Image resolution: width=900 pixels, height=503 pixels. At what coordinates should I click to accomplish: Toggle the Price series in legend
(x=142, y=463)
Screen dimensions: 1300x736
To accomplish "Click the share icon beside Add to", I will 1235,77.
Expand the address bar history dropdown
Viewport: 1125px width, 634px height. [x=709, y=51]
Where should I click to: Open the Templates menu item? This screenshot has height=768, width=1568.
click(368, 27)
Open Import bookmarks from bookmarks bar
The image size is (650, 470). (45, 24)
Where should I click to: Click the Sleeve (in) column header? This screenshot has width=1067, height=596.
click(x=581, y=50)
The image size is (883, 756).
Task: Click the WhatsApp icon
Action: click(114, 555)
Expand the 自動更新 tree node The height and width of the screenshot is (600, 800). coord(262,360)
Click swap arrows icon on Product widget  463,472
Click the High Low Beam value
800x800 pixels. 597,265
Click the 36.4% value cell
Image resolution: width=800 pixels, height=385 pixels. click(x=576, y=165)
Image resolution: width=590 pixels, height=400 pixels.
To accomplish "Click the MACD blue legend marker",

# [Your task]
The required output is every line from the one that holds "Click the High Low Beam value" through the last line of the listing above, retyped exactly and with nothing else.

# [Result of this exercise]
Click the High Low Beam value
800x800 pixels. 597,265
Click the 36.4% value cell
Image resolution: width=800 pixels, height=385 pixels. click(x=576, y=165)
Image resolution: width=590 pixels, height=400 pixels.
To accomplish "Click the MACD blue legend marker",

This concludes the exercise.